Announcing the VOID
The potential for catastrophic outcome is a hallmark of complex systems. It is impossible to eliminate the potential for such catastrophic failure; the potential for such failure is always present by the system’s own nature.Richard Cook, How Complex Systems Fail
Today, we’re announcing a project that represents a small step on a long road towards more transparency and information sharing about software-based failures and outages. The Verica Open Incident Database (aka the VOID) makes public software-related incident reports available to everyone in a single place in order to generate new, better questions and community discussion about incidents. We hope this will raise awareness and increase understanding of these types of failures in order to help make software and the internet more resilient and safer. You can read about the preliminary research results from the VOID in the 2021 VOID Report.
A Rising Tide Lifts All Boats
An organization in a competitive environment may attempt to learn from its own errors, but will try to ensure that its competitors go through the same costly trials.Scott D. Sagan, The Limits of Safety
The VOID is something we’ve long wished already existed. Public-facing write-ups of software incidents are scattered across the internet, in scrolling status pages without the ability to link directly to them, or sequestered in corners of company websites, often in (intentionally or unintentionally) obfuscated ways. They’re hard to find, and virtually impossible to compare and contrast or study in a structured way.
Collecting these reports matters because software has long moved on from hosting pictures of cats online to running transportation, infrastructure, power grids, healthcare software and devices, voting systems, autonomous vehicles, and many critical (often safety-critical) societal functions. Software outages and incidents aren’t going to magically stop. We can’t make our systems “flawless” or systematically map out all the potential faults. What we are building now far outmatches what any single person, team, or organization can mentally model regarding how the system is built, much less how it functions in varying, high-pressure, or otherwise unexpected conditions. On top of that, customer/user and organizational demands are only accelerating the pace and complexity of software development.

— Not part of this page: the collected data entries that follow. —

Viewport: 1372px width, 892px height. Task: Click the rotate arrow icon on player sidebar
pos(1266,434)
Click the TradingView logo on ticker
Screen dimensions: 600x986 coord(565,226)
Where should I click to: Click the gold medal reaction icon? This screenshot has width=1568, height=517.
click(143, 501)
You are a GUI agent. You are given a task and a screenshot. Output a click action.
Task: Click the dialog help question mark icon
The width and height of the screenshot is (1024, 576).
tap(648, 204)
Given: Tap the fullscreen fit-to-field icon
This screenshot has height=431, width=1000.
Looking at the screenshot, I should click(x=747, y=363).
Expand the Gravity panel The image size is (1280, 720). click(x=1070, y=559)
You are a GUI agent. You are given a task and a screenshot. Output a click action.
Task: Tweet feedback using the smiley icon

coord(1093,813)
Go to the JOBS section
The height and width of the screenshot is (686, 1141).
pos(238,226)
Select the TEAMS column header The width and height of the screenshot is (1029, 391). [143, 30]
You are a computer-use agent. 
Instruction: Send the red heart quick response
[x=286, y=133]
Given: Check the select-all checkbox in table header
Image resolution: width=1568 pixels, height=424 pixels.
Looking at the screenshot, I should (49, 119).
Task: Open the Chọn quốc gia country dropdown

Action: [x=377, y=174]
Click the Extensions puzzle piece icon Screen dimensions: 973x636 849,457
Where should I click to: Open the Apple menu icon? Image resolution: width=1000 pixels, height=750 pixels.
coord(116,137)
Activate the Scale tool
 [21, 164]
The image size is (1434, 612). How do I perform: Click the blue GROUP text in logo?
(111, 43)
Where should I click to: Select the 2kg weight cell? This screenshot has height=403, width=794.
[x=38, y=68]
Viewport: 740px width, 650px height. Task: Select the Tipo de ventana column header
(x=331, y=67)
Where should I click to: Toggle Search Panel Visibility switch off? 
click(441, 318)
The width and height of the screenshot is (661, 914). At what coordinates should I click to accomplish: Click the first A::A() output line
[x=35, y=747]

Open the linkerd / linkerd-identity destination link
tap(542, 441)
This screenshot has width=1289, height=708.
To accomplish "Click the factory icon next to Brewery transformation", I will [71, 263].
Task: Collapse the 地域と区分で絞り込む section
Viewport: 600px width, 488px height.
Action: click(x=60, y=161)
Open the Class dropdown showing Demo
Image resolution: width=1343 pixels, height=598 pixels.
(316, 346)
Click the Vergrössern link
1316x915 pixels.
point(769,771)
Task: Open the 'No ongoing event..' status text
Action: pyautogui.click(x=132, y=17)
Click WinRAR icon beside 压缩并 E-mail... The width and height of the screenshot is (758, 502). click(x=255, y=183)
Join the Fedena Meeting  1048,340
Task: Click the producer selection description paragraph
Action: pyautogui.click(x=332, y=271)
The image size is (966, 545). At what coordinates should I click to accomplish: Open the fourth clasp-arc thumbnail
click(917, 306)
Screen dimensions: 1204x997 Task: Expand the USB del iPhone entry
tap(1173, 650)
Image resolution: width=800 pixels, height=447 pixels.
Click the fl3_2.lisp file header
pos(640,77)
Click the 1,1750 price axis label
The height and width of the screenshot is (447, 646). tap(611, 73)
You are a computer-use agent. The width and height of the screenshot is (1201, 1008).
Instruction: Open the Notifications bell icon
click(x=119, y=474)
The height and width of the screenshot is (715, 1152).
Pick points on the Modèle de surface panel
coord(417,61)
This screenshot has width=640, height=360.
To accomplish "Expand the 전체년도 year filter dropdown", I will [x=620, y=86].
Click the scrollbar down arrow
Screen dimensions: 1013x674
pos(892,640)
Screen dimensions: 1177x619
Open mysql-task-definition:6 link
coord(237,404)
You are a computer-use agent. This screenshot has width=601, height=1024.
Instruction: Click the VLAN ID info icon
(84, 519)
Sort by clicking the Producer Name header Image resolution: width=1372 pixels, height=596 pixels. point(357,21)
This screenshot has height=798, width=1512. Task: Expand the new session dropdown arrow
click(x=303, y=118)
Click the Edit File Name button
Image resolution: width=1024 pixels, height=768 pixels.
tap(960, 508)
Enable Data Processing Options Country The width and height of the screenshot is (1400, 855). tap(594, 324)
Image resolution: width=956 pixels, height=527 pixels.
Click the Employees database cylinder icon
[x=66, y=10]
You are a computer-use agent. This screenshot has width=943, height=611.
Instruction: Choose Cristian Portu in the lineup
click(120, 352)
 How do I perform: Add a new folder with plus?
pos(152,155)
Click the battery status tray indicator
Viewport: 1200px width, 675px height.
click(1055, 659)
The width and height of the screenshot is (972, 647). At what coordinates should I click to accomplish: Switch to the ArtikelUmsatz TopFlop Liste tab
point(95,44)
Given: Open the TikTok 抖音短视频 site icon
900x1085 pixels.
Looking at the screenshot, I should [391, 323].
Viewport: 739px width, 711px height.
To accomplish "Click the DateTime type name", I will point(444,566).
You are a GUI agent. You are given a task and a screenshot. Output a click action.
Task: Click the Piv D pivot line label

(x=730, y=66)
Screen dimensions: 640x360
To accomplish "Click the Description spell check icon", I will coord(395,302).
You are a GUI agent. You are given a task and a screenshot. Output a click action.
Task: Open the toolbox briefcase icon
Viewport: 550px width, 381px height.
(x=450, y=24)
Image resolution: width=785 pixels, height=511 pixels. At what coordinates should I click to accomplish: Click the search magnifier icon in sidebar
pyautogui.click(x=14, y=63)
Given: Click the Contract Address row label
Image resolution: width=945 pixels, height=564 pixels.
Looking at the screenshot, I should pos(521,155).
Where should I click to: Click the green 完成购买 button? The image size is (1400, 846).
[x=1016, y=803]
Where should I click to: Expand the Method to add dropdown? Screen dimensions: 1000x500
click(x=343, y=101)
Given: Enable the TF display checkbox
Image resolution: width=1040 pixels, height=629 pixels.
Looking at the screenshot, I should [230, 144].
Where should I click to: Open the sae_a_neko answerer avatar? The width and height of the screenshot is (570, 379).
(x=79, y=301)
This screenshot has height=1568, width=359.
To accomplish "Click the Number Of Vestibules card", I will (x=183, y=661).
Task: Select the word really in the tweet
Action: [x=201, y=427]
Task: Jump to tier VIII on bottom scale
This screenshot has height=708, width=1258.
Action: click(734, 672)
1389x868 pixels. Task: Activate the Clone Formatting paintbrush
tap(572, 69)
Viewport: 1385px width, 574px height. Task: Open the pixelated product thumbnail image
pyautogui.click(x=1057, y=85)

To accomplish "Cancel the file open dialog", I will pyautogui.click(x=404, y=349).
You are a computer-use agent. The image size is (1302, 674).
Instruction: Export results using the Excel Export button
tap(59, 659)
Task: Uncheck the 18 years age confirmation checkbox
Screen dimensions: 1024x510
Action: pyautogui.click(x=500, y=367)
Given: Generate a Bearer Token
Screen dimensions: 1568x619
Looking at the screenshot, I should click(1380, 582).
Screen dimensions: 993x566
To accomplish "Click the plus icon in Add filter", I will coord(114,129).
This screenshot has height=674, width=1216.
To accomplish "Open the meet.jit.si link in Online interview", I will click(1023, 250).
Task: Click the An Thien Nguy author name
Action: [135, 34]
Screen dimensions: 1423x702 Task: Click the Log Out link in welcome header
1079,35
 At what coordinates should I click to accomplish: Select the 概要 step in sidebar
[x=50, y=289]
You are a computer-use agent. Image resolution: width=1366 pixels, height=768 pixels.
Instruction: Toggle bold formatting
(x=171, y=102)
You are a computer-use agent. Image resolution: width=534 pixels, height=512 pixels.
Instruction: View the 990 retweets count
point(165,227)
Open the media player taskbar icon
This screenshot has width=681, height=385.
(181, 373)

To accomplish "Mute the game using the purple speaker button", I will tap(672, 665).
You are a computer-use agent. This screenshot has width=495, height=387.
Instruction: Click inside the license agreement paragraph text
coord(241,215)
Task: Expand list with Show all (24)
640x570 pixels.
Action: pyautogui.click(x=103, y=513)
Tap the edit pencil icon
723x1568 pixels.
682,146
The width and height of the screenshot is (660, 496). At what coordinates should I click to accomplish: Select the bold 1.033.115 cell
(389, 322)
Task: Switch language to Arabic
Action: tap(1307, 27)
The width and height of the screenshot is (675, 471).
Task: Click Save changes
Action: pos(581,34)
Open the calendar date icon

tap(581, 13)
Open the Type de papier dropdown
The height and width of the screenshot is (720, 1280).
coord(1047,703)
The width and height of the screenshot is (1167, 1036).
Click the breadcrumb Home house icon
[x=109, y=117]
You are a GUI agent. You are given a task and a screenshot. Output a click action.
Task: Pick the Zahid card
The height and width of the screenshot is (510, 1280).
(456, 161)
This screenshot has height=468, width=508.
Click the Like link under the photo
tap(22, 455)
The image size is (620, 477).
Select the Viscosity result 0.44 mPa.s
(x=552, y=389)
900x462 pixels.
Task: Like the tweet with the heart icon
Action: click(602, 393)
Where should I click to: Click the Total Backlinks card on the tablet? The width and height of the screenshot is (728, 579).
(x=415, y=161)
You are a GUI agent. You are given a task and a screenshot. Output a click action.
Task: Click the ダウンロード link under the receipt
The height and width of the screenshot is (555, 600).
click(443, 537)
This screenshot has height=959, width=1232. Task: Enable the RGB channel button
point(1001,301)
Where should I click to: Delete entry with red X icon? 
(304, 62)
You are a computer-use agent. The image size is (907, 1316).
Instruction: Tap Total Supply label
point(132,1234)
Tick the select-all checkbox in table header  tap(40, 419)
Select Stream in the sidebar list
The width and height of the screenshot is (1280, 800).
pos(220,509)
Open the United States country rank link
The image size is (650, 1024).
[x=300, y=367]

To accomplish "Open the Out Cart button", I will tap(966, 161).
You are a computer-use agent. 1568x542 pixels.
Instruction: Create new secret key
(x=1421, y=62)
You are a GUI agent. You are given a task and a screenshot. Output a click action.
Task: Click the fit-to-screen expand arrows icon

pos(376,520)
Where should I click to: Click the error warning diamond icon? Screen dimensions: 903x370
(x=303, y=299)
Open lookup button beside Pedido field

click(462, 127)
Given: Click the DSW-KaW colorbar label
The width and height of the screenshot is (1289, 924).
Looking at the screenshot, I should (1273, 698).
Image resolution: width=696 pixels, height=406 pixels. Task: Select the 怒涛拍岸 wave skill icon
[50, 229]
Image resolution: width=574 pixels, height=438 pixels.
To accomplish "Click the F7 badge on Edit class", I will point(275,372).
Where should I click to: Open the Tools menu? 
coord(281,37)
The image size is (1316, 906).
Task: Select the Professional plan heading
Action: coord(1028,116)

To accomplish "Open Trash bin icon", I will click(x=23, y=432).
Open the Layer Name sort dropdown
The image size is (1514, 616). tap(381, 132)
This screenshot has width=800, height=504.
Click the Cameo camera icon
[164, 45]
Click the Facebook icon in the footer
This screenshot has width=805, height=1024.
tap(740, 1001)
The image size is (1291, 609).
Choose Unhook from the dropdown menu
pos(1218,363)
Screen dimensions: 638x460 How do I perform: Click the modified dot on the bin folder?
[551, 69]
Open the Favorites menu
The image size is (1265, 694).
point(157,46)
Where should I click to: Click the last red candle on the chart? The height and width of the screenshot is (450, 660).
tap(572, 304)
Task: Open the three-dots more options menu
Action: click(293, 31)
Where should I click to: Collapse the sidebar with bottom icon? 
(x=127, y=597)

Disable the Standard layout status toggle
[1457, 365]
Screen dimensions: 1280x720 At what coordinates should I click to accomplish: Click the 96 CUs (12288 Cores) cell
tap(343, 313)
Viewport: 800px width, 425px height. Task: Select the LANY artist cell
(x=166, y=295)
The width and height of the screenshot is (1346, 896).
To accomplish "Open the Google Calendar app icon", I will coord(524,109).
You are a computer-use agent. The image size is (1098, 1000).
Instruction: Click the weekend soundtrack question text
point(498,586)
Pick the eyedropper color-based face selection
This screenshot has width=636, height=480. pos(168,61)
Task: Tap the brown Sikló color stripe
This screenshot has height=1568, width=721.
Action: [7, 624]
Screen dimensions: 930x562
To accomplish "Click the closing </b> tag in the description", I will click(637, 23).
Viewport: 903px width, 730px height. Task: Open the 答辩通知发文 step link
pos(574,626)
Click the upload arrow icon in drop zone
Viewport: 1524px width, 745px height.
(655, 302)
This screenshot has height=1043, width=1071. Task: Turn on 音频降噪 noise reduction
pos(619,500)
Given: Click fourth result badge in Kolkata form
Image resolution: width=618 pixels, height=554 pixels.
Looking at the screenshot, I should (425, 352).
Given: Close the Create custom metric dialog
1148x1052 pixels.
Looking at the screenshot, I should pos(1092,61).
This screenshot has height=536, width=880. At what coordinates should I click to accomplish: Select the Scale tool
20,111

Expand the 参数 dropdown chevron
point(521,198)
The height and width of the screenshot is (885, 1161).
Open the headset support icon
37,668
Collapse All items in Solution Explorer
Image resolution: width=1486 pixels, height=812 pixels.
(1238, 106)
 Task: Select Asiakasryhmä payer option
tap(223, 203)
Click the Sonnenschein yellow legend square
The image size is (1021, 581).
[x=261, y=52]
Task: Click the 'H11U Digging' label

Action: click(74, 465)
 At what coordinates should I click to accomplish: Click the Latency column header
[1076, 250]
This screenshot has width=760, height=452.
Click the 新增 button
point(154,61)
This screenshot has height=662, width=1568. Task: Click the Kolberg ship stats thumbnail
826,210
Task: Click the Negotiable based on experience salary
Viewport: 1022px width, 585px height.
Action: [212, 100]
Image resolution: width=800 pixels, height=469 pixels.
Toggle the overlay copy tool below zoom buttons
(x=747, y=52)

Why should we share this information? It can keep us ahead of the potentially catastrophic consequences of a software-driven world. You might be skeptical, but there’s a strong parallel from another safety-critical industry: aviation. In the mid-1990s, the U.S. aviation industry had a terrible number of fatal crashes. In 1996, U.S. carriers had a fatal accident of almost one crash for every two million departures, and more than 350 people died in domestic accidents that year alone. A multi-disciplinary group of insiders took it upon themselves to start sharing information, building a new safety-focused and data-driven approach that transformed the industry from the inside out. As a result, since 2009 there has not been a single fatal crash on a domestic flight (one fatality in 2018 stemmed from an engine fan blade coming apart during a 2018 flight). In this excellent Wall Street Journal exploration of that safety revolution, Andy Pasztor details the daring and unusual idea behind the group’s efforts:
The astonishing safety record in the U.S. stems most of all from a sustained commitment to what was at first a controversial idea. Together, government and industry experts extracted safety lessons by analyzing huge volumes of flight data and combing through tens of thousands of detailed reports filed annually by pilots and, eventually, mechanics and air-traffic controllers. Responses led to voluntary industry improvements, rather than mandatory government regulations.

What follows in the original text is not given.